Tag Archives: regex

Basic REGEX for cleaning and prepping data

Over the last year or so, I have used a PHP Framework Code Igniter, Amongst many of its good features is its built in Form Validation Library.

Every now and then I either write a a small site out of Code Ignite, or help others to write or develop sections of their site, I constantly get MSN/IM messages asking for help which I am happy to help.

More recently I have started compiling a list of the little help functions I have written to generate my own ‘Form Validation’ Class, I hope to post it here soon.
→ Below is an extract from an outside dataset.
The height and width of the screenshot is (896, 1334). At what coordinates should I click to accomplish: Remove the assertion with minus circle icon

Today though I have been doing a lot of Code Igniter validation, with some extra ‘callbacks’ using regex/preg_match & preg_replace combos,

Note: This is not are Regex tutorial, just some basic common examples.

Basic Examples

Strip non-numeric characters from a string.

< ?php

$string = 'sheldon is not james bond 007';
$numbers = preg_replace('/[^0-9]+/', '', $string);
// returns '007';
?>

Strip all none numeric and alpha characters from a string

$string = 'sheldon, Is james bond (007)';
$numbers = preg_replace('/^([a-z0-9])+$/i' '', $string); // the i means case insensitive.
// returns 'sheldon Is james bond 007';
?>

Create a safe URL string.

want to make url safe permalinks or strings?
lets strip out anything that’ll break our address.
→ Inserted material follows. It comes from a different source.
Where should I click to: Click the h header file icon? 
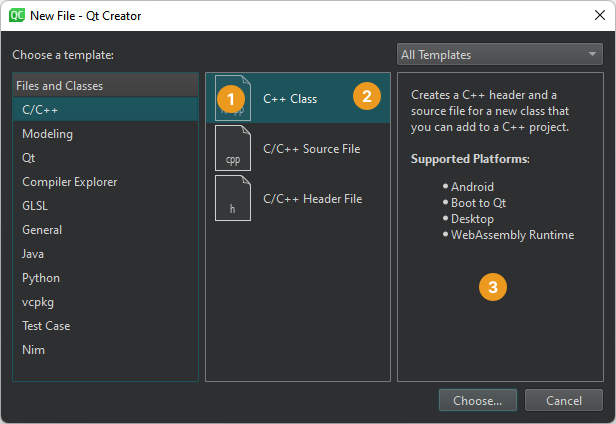pos(232,198)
// assume $_POST['name'] = "sheldon's wonderful *product* costs $19.95";
$name = str_replace(' ', '-', trim($_POST['name']));
$url = preg_replace('/^([a-z0-9-_])+$/i', '', $name);

header("Location: http://sheldon.lendrum.co.nz/". $url);
//  http://sheldon.lendrum.co.nz/sheldons-wonderful-product-costs-19.95
?>

preg_replace() & preg_match()

I have used preg_replace() to strip out the unwanted tags, but if you just want to validation against with out altering the users data, you can use preg_match().

Here is an example to make sure a user has only submitted a trough z and 0 trough 9 characters and spaces.

< ?php
// assume $_POST['name'] = "sheldon's wonderful *product* costs $19.95";
if(preg_match('/^([a-z0-9\ ])+$/i',  $_POST['name'])) {
	// valid data ( spaces are allowed. )
	// case insative
	echo('Validation Passed');
} else {
	// this was invalid data
	echo('Please enter a valid string.');
}
?>

In this example, our string would fail.

We allowed spaces in our test, to run the same match with out allowing spaces, re can remove the ‘\ ‘ form the Regex.

Here is an example to make sure a user has only submitted a trough z and 0 trough 0 characters .

< ?php
// assume $_POST['name'] = "sheldon";
if(preg_match('/^([a-z0-9])+$/i',  $_POST['name'])) {
	// valid data ( spaces are  NOT allowed. )
	// case insative
	echo('Validation Passed');
} else {
	// this was invalid data
	echo('Please enter a valid string.');
}
?>

In this example, our post data would pass the validation.